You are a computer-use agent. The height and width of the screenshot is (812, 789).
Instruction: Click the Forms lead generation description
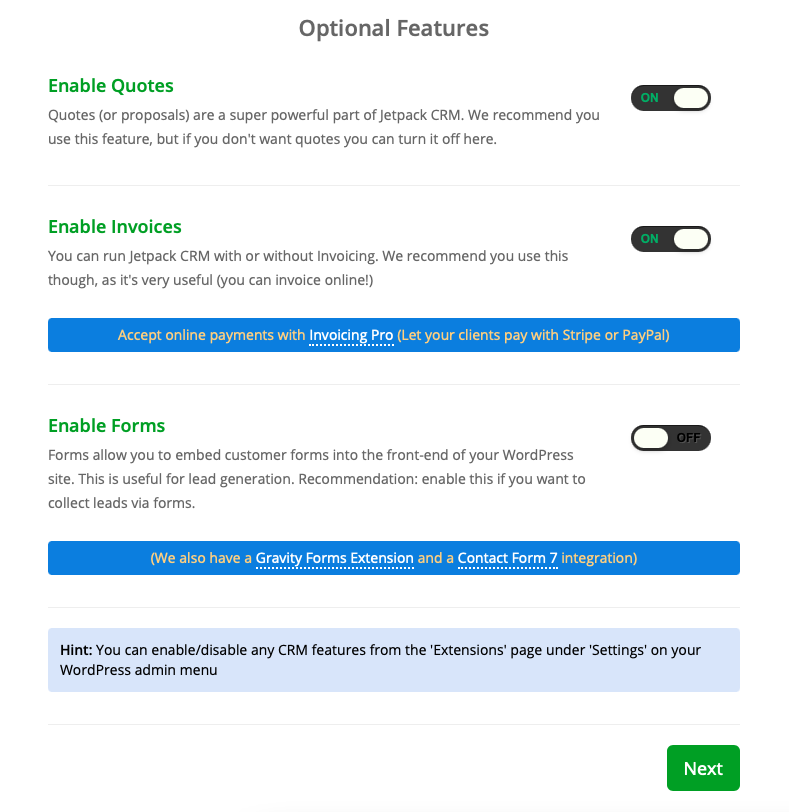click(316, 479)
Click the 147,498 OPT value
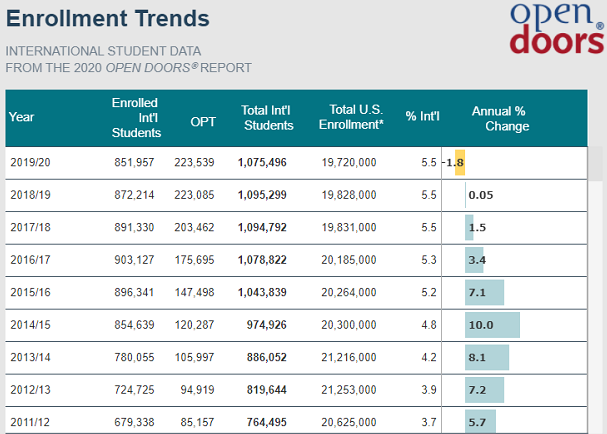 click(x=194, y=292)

--

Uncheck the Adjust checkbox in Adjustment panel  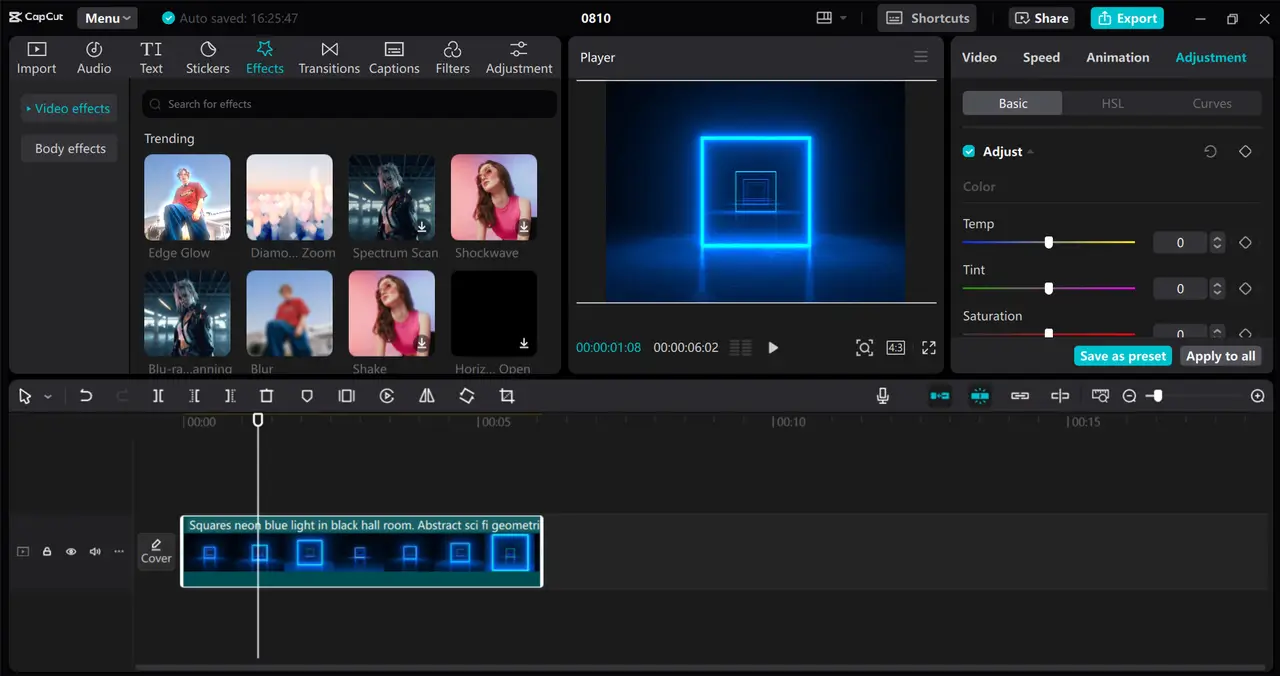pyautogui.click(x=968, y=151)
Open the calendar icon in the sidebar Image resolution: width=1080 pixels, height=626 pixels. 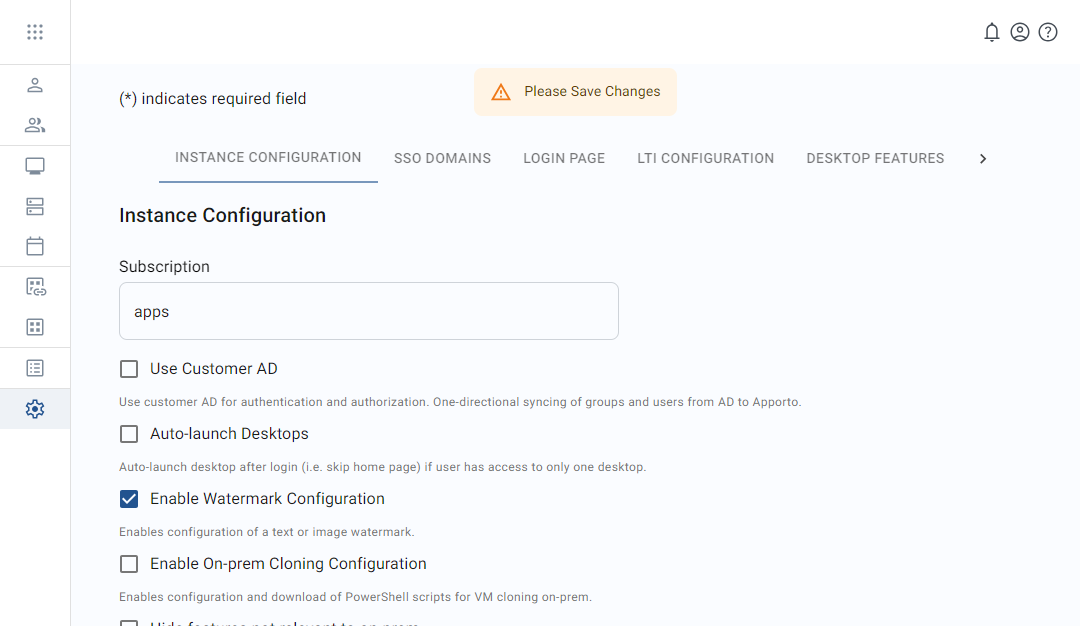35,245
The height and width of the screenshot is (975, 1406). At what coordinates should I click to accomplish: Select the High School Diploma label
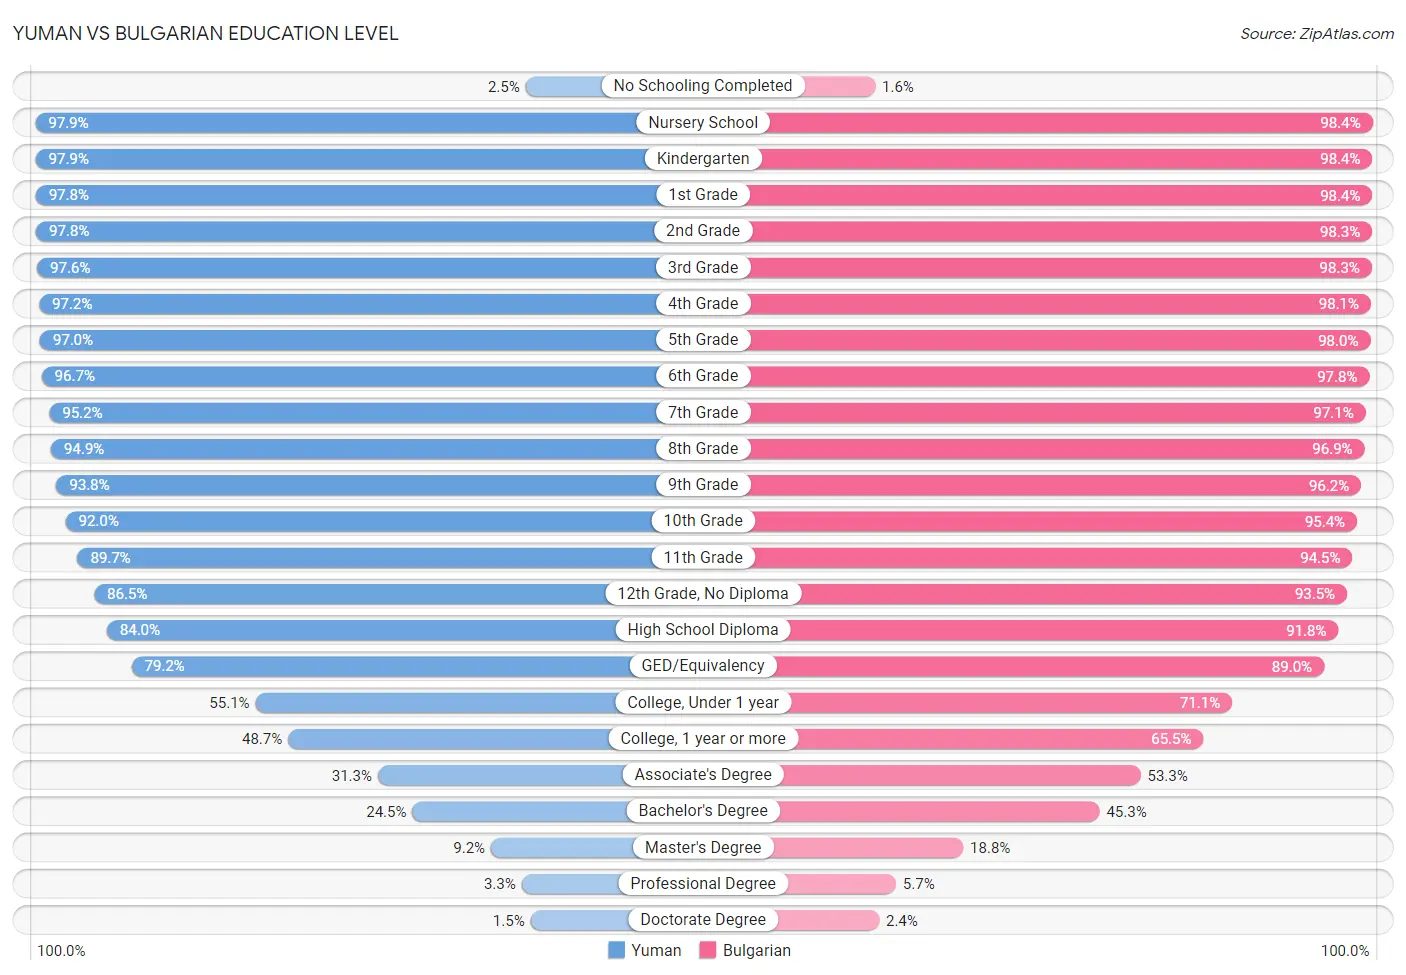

---

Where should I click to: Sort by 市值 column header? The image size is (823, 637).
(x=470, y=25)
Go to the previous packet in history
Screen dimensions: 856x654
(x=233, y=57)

*WORK ITEM*. In the listing above, find every line with the string "screenshot" and state how many there are, with no other words.

*REPLY*. 2